Stated exercise – Reproduce the passage of the workshop call on air quality and open data that begins with the words "Urban systems are" and ends with "of work order.".
— Start Document excerpt —
1st Air Quality and Open Data: Challenges for Data Science, HCI and Artificial Intelligence

Scope

Urban systems are deeply penetrated by large sensor networks of many kind. But one of the largest sensor networks is still comparably untouched by urban data and data science: the ubiquity of private mobile and wearable technology holds the possibility of unprecedented monitoring systems beyond the scope of institutionalized platforms.

The challenges of such Volunteered Geographic Information (VGI) are mostly connected with the essential necessity to understand, engage and collaborate with citizens. They are the ones carrying the phone, firing up an app, constructing air quality sensors for their balconies or collecting and gathering data for community maps and archives. People organized in communities and platforms, with different agendas, training and motivation without the direct control of work order.

For Data Experts and analysts this creates the need to collaborate in participatory modes beyond the usual practice of participation. Data from participatory sensing platforms and volunteered geographic information systems pose different challenges for the use of that data. The problem is that non-experts are typically not familiarized with the specific data collection task and thus cannot ensure standardized sensing processes. Furthermore the various communities have own agendas and do not necessarily follow a common approach or might be even avoiding this.

For data science, HCI and artificial intelligence unusual questions arise here both in terms of technical solutions as well as for the research and collaboration process. While research in collaborative computing has primarily explored infrastructures that support volunteering on a technology-by-technology basis (e.g., Wikipedia or Twitter), we have yet to examine empirically the activity that constitutes volunteering and the ways in which technology supports that without being the centre structure for volunteering work. This is mainly important for the question if and how you the resulting data can be used.

 

List of Topics

Focussing on the resulting volunteered geographic information from participatory sensing platforms, we are interested in contributions and positions situated in five areas:

·         Accessibility: How to deal with ad-hoc networks, autonomous sensing communities, unreliability of technical and social activities, need of trust to access data or varying network protocols and what models of accessibility can be applied to ensure the accessibility of data?
— End Document excerpt —
— Start Material provided —
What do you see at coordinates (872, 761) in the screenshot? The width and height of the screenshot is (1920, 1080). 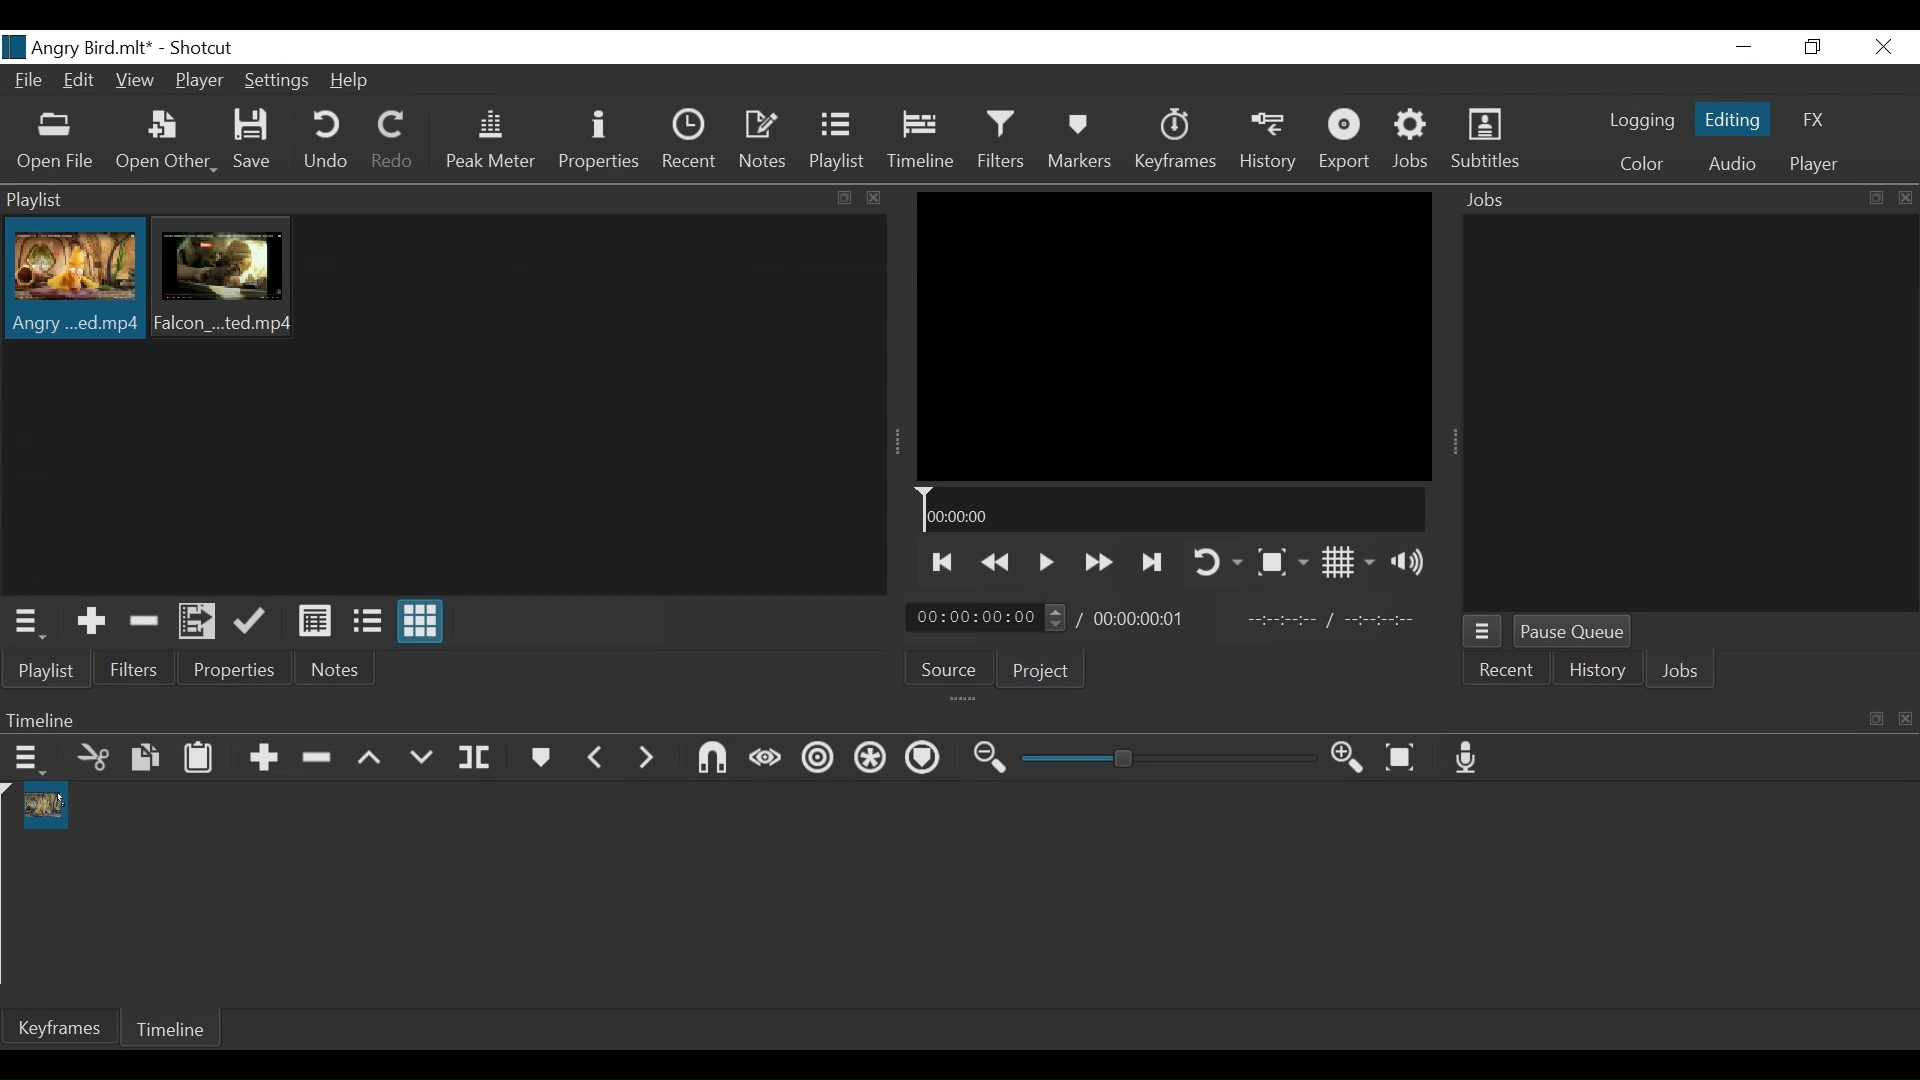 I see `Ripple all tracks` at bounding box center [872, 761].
— End Material provided —
Task response –
Urban systems are deeply penetrated by large sensor networks of many kind. But one of the largest sensor networks is still comparably untouched by urban data and data science: the ubiquity of private mobile and wearable technology holds the possibility of unprecedented monitoring systems beyond the scope of institutionalized platforms.

The challenges of such Volunteered Geographic Information (VGI) are mostly connected with the essential necessity to understand, engage and collaborate with citizens. They are the ones carrying the phone, firing up an app, constructing air quality sensors for their balconies or collecting and gathering data for community maps and archives. People organized in communities and platforms, with different agendas, training and motivation without the direct control of work order.